CYD emphasizes on the importance of empowering youth and adults - being main assets within their communities - and encouraging them to work together and through equitable partnerships to create positive change in their communities. 

“Asset-based Community Development” (ABCD):

ABCD challenges needs-based approaches to community development by presenting a community driven process based on the principle of identifying, appreciating and mobilizing existing - but often unrecognized - community assets and building upon them to create new opportunities and positive.
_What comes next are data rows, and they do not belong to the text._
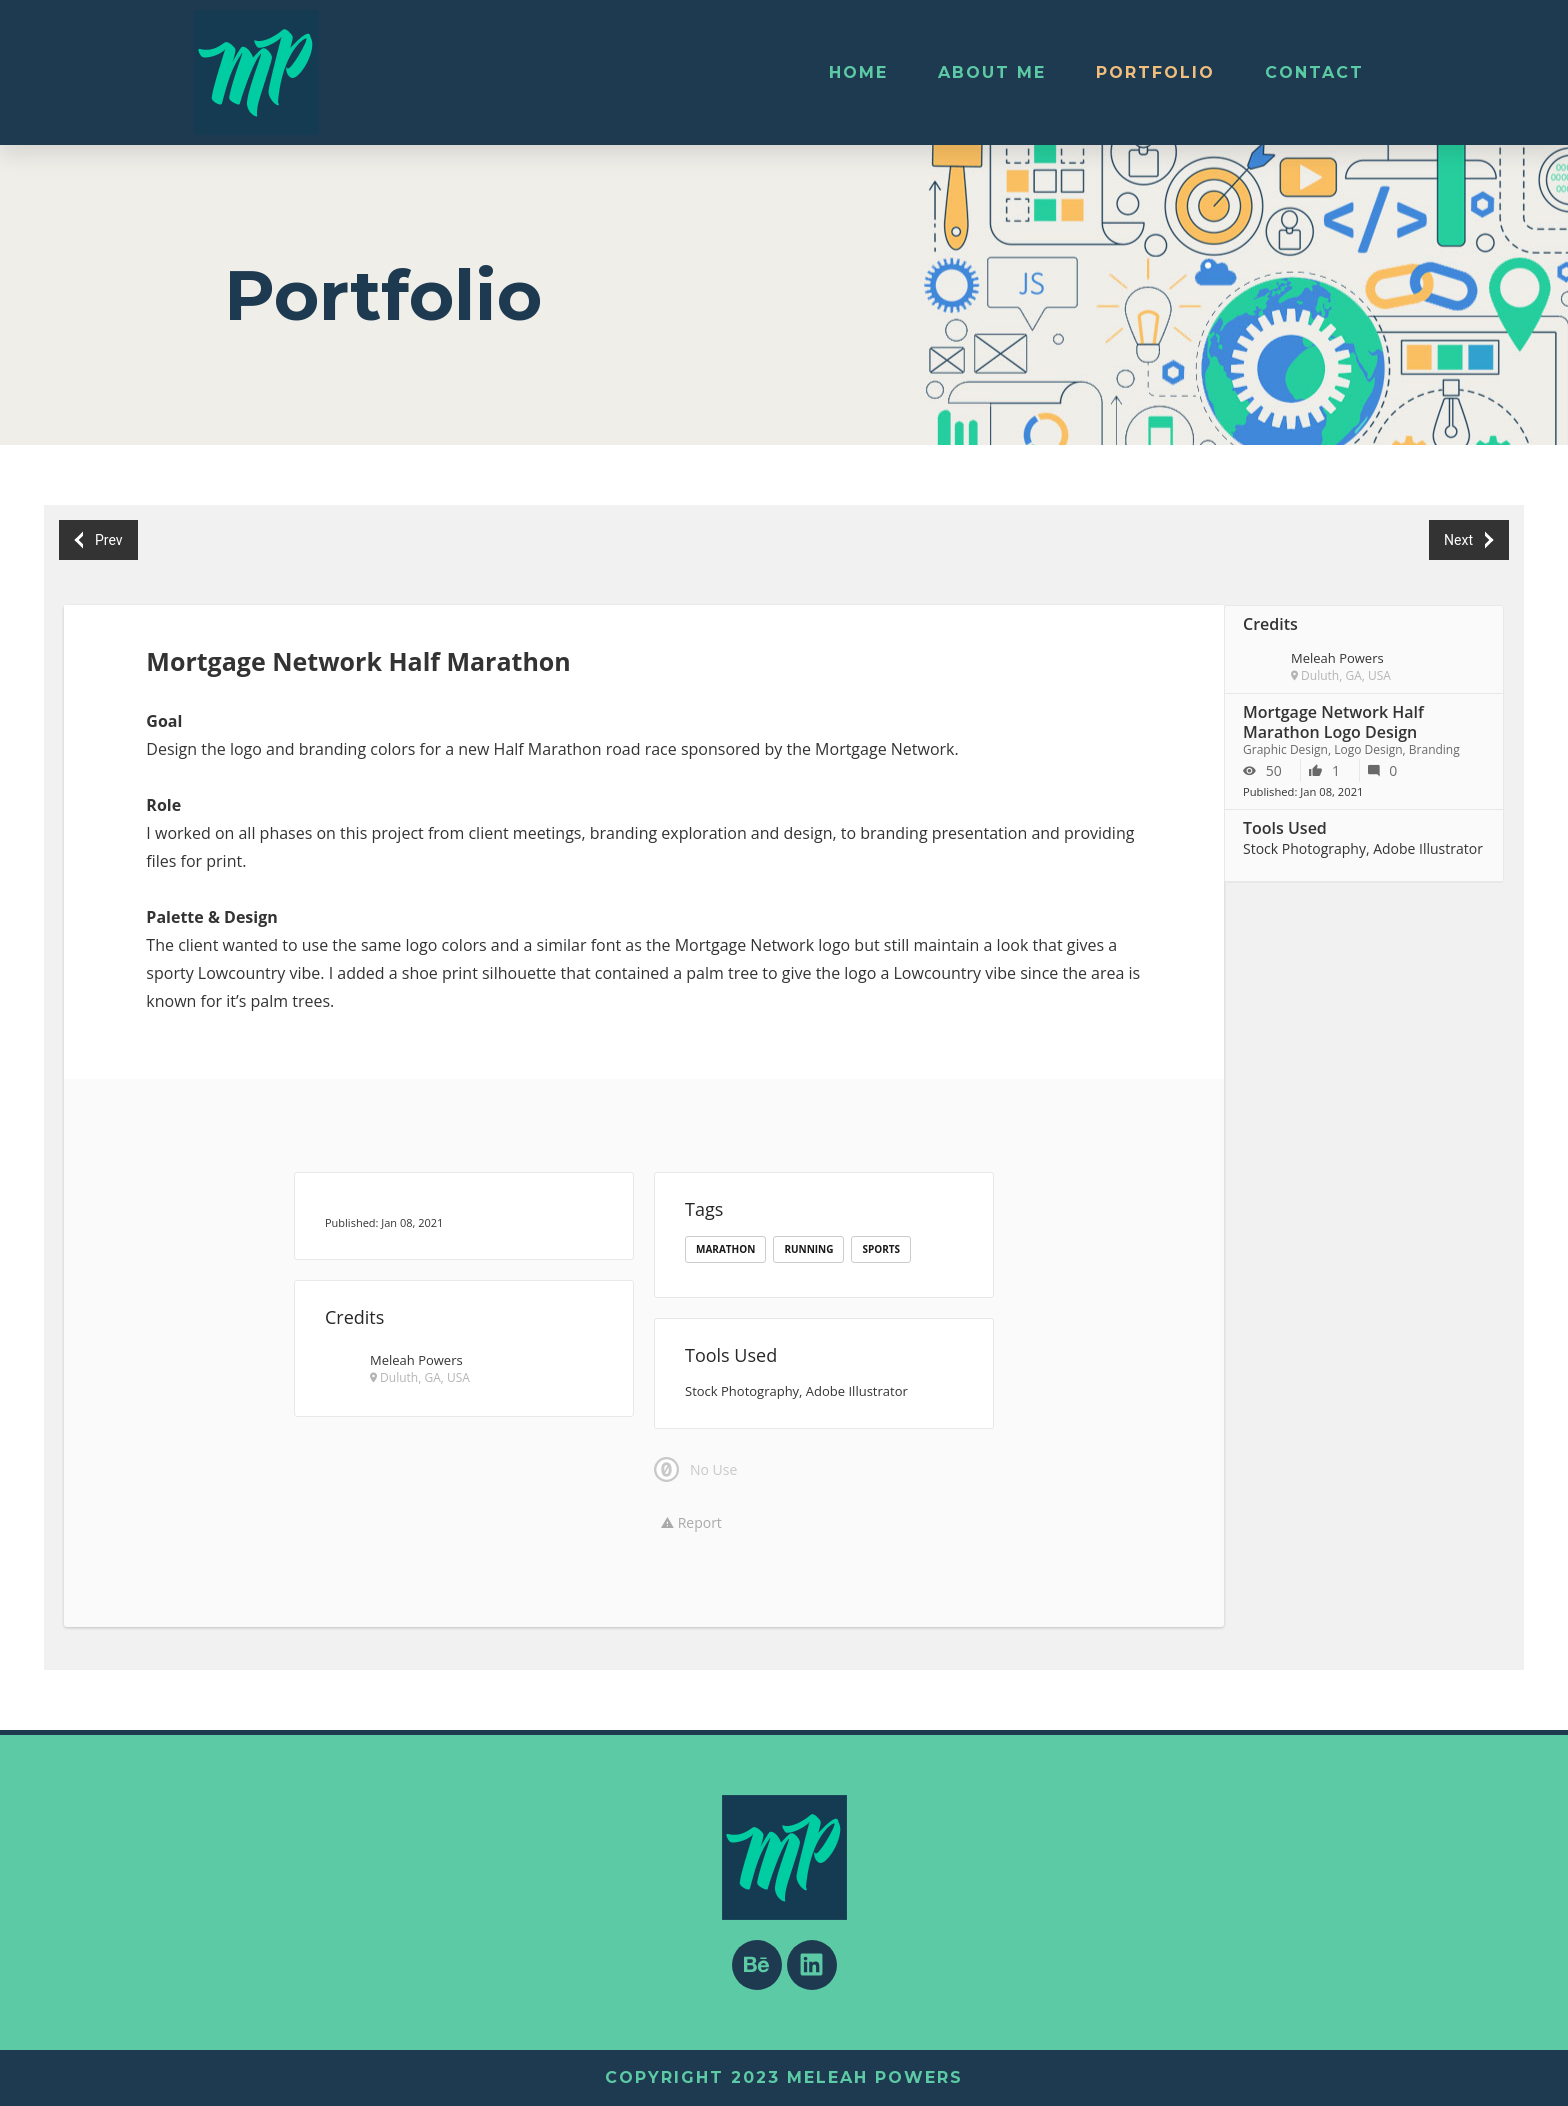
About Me (992, 72)
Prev (99, 540)
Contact (1314, 72)
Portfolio (1155, 72)
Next (1468, 540)
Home (858, 72)
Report (691, 1522)
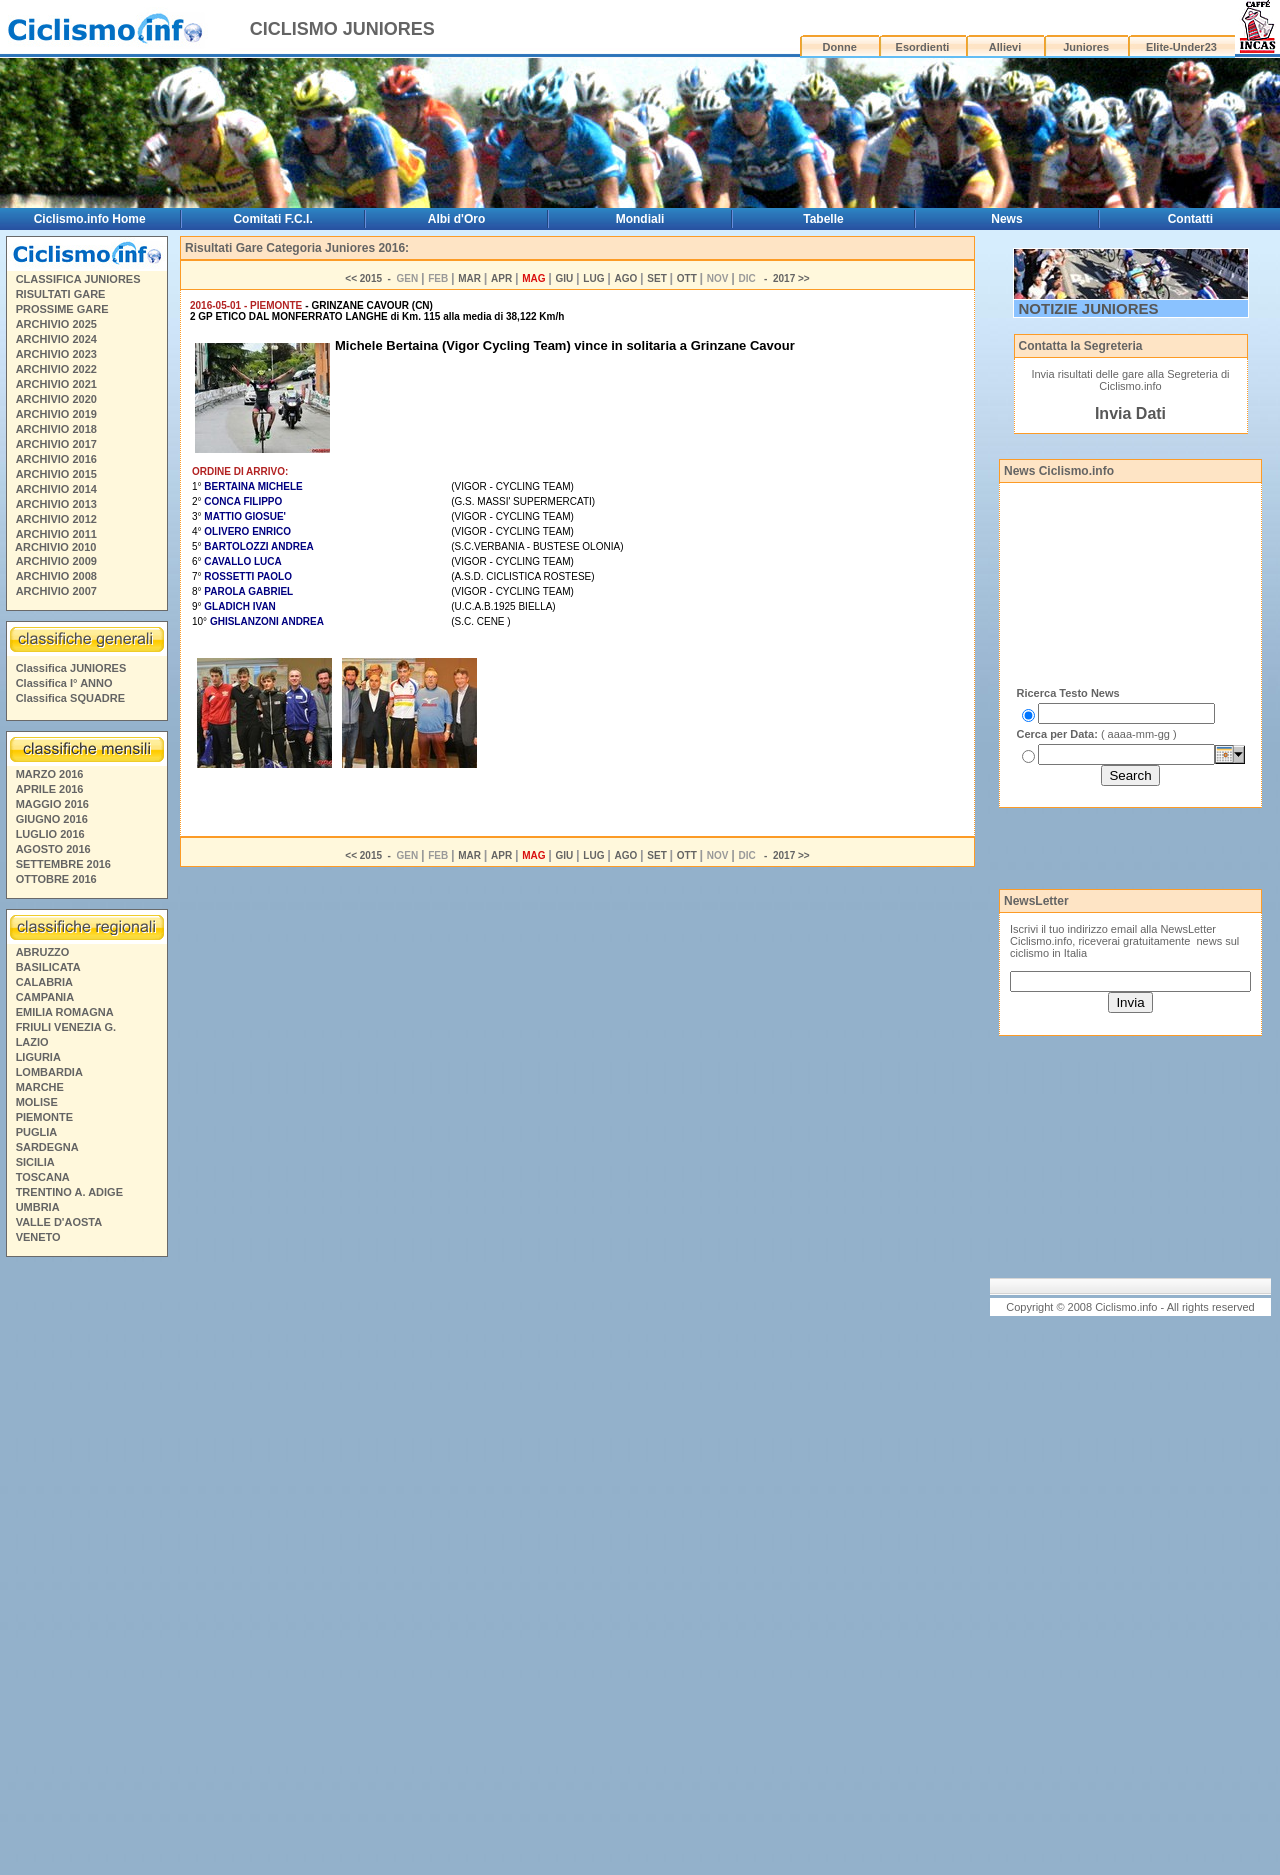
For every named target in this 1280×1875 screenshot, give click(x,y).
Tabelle (823, 219)
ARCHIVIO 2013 (56, 504)
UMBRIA (38, 1207)
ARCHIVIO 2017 (56, 444)
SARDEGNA (47, 1147)
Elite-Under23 (1181, 47)
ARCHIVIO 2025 (56, 324)
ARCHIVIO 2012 (56, 519)
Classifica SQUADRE (70, 698)
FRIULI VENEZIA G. (66, 1027)
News (1006, 219)
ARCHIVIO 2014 (56, 489)
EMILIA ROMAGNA (65, 1012)
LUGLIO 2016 (50, 834)
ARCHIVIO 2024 (56, 339)
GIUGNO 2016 (52, 819)
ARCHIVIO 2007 (56, 591)
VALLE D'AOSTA (59, 1222)
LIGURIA (38, 1057)
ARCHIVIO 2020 (56, 399)
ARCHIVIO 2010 (55, 547)
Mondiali (640, 219)
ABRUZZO (43, 952)
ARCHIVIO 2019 (56, 414)
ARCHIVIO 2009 (56, 561)
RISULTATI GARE (61, 294)
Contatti (1190, 219)
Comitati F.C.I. (272, 219)
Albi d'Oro (457, 219)
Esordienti (923, 47)
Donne (840, 47)
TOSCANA (43, 1177)
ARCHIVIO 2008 (56, 576)
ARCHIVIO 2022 (56, 369)
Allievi (1005, 47)
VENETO (38, 1237)
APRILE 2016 (50, 789)
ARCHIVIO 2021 (56, 384)
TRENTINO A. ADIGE (69, 1192)
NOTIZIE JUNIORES (1089, 308)
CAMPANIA (45, 997)
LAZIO (32, 1042)
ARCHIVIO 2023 (56, 354)
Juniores (1086, 47)
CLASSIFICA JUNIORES (78, 279)
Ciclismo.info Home (90, 219)
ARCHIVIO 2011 (56, 534)
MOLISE (37, 1102)
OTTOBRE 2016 (56, 879)
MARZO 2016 (50, 774)
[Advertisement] (86, 1569)
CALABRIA (44, 982)
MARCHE (40, 1087)
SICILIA (35, 1162)
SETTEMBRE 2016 (63, 864)
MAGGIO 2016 (52, 804)
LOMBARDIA (49, 1072)
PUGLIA (37, 1132)
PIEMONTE (44, 1117)
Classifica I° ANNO (64, 683)
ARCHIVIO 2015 (56, 474)
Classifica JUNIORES (71, 668)
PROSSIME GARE (62, 309)
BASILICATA (48, 967)
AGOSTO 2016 (53, 849)
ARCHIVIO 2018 (56, 429)
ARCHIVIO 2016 (56, 459)
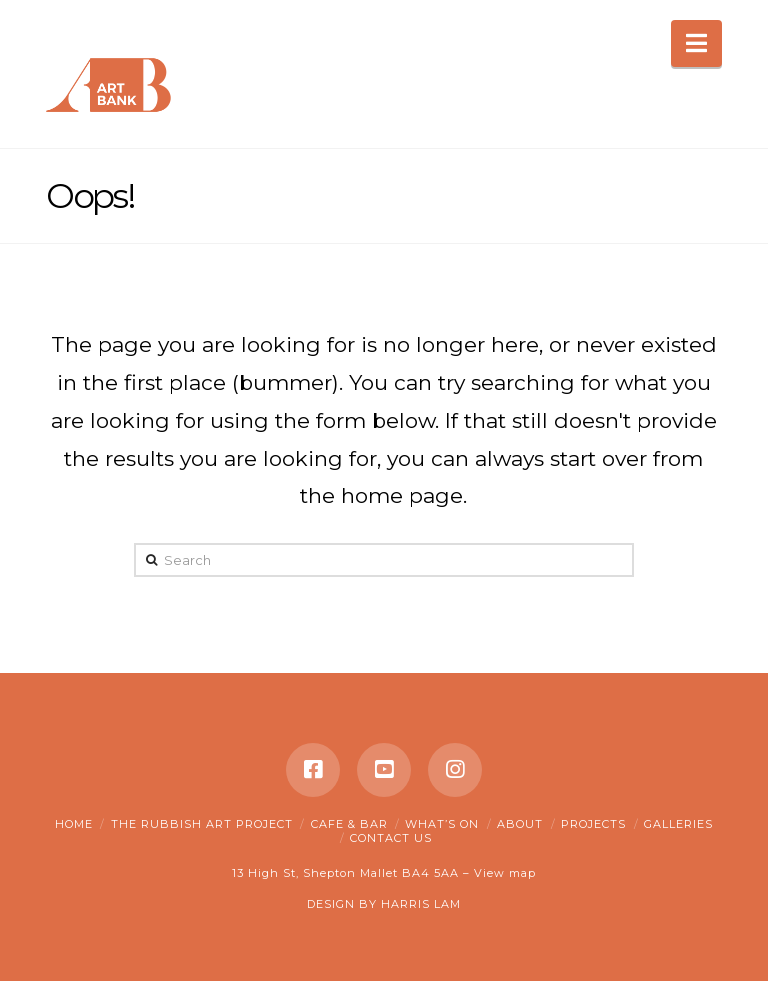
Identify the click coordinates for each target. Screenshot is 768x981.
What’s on (442, 824)
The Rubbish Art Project (202, 824)
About (520, 824)
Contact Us (391, 838)
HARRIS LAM (421, 904)
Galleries (678, 824)
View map (505, 873)
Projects (593, 824)
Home (74, 824)
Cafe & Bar (349, 824)
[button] (696, 43)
These assets include social, human, relational, cultural, natural, produced and financial strengths within the community.  The new opportunities could, where needed, utilize external parties’ support and resources yet not as a beneficiary but as equitable partner.  ABCD enables communities to develop and strengthen their internal abilities and strengths as well as their role in decisions that influence them and their lives. ABCD is a life style; it’s a comprehensive perspective towards life and living and thus must not be only linked or applied to development work and programs.

And so to enhance communities’ human assets capabilities, of youth and all other segments, including their abilities and role in decision making, development effort need to include various types of interventions rather than the service-based ones. 

“Services, Opportunities & Support” (SOS) Approach:

SOS identifies three types of interventions essential for all development work:

  • Provision of Services that strengthen individuals and structures’ capabilities and positively influence their communities and environment
  • Provision of Opportunities for both informal instruction and active learning, as well as opportunities for new roles, responsibilities and decisions
  • Provision of Support on the emotional, motivational, technical and strategic fronts

Community Youth Development is:

  1. Fostered through relationships with all stakeholders,
  2. Cultivated by competent and able implementers,
  3. Influenced by the place and the evironment, and
  4. Triggered by youth praticipation.

Our concern is not (and never was) the promotion of big philosophical terms as much as it was and still is in the concepts and approaches that directly contribute to the promotion of the values ​​and principles of social justice in the context of the work of civil society work; at the level of individuals, groups and/or institutions.  Thus for years, these four concepts and approaches occupied a good bulk of our effort in an attempt to promote and deliver them to others working in all developmental areas and at all levels.  Such efforts did not attempt to impose a system or a trend on others but rather included the development, innovation and implementation of a series of programmatic plans, standards and mechanisms through a variety of activities that gradually evolved; on the internal work levels (administrative and programmatic) and in relation to the targeted groups and partners. 

The ‘conceptual framework’ Naseej now has, is the result of 10 years of work, experimentation and accumulation of field experience - professional and intellectual -.  We have strong confidence that this framework is an essential and necessary base for all civil society’s stakeholders, the development of their work and their ability to create real and positive change, regardless of their area of ​​specialization or programming tools.